(Beginning of EXERCISE MATERIAL)
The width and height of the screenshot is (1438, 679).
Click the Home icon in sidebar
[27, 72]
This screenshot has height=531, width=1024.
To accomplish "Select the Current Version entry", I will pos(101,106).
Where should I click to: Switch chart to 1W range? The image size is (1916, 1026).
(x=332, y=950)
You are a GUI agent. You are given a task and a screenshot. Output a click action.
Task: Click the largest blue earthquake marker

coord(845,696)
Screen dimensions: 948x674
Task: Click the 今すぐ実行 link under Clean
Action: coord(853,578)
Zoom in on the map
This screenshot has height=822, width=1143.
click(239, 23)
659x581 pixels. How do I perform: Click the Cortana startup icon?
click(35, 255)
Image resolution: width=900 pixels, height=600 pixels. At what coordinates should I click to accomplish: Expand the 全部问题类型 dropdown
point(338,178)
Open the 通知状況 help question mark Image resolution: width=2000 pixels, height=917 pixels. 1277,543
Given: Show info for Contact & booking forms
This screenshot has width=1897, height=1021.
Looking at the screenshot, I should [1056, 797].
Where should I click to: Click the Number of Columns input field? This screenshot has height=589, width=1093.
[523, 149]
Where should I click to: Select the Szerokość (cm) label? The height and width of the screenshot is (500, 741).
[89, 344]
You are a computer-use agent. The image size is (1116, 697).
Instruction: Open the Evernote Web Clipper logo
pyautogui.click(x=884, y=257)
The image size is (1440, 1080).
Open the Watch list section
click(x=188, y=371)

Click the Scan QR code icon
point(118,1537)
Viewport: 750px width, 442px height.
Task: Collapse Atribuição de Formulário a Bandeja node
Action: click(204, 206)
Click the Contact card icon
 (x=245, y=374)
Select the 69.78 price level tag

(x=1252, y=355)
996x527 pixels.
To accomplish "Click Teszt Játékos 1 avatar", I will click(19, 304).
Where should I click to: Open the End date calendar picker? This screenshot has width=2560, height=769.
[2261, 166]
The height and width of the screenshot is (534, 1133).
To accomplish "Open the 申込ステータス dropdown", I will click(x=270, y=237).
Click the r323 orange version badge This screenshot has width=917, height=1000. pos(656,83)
(End of EXERCISE MATERIAL)
## PROBLEM TO SOLVE
Look at the records above. Copy every line where the string "will" occurs.

## EXERCISE RESPONSE
To accomplish "Select the Current Version entry", I will pos(101,106).
To accomplish "Click Teszt Játékos 1 avatar", I will click(19, 304).
To accomplish "Open the 申込ステータス dropdown", I will click(x=270, y=237).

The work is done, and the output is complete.